Inflation was officially inadmissible under socialism. “The economic theory at the time assumed that it would be possible to plan the production of all necessary products and services so precisely that no demand would be unsatisfied, and therefore there would be no rise in prices. Of course, the problem must have arisen when the demand for the given goods was underestimated during planning, and for that reason there was a shortage,” explains CNB chief archivist Jakub Kunert. Another consequence was the fact that citizens’ savings grew, as they could not buy what they wanted in the shops. In the last ten years of socialism alone, deposits grew by 84 percent to 266 billion crowns.
Market recovery tax
High inflation also accompanied the transition from a socialist economy to capitalism. Under this transformation in 1991, in connection with the liberalization of decades of frozen prices, it jumped to 55.5 percent, and in the two following years it still exceeded 11 and 20 percent.
“Transformation inflation was inevitable and was the result of the transformation of socialist suppressed and hidden inflation into open inflation.
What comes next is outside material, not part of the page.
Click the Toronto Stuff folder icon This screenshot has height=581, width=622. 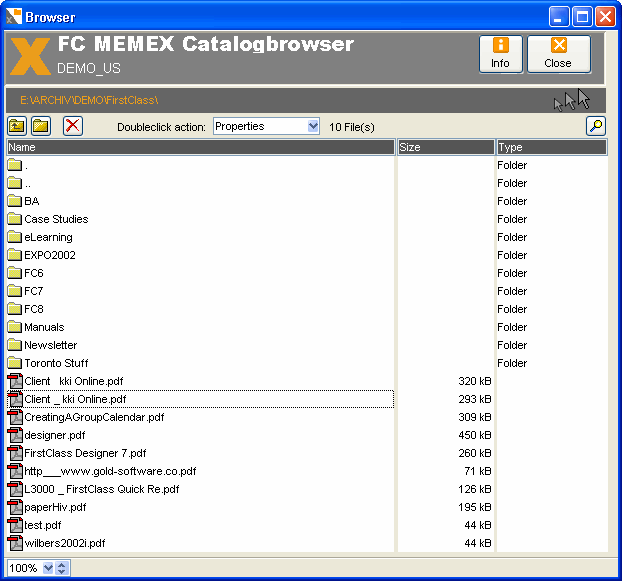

And also devaluation, which gave the koruna a realistic and sustainable exchange rate, in contrast to the artificially overvalued exchange rate of the previous era,” says former central banker Pavel Kyselka. While at the end of 1989 one dollar was officially sold for 14.29 crowns, at the end of 1990 it was already 28 crowns.
The transition to the market thirty years ago was therefore not without a drop in living standards. “In 1991, 55 percent inflation, after accounting for wage growth, meant a roughly 35 percent depreciation of the purchasing power of the koruna,” adds Kyselka. At the same time, it was a temporary drop in the standard of living – already in 1992, the increase in prices exceeded the average increase in wages.
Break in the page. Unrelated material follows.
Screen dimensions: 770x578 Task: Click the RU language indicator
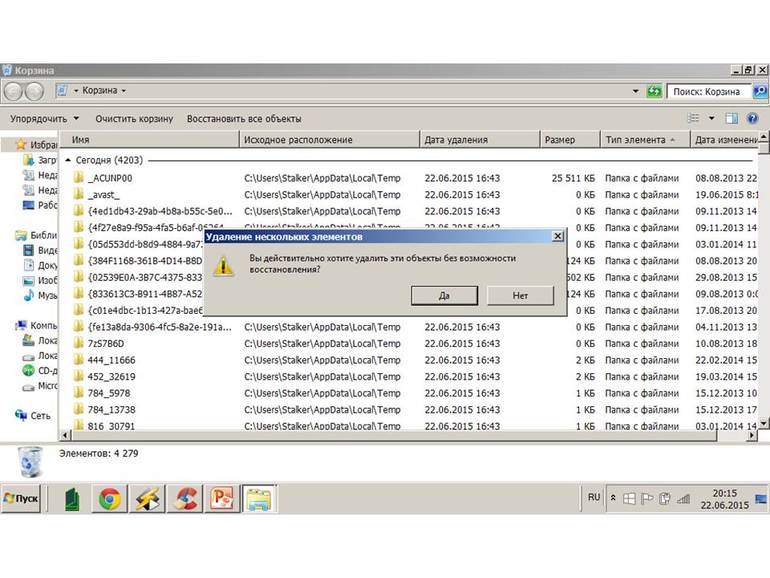pyautogui.click(x=594, y=497)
According to economist Robert Holman, inflation was kept at an acceptable level in the early 1990s. In Poland, for example, in 1990 it shot up to 586 percent.
Nevertheless, even in the Czech Republic, prices rose noticeably. The increased domestic inflation of the late 1990s was due to the wasteful budget policy of the then Klaus governments and the weakening of the koruna after the abandonment of the fixed exchange rate in 1997. The central bank’s switch to inflation targeting then kept inflation low for years, and only this year it rose to the aforementioned 15.1 percent.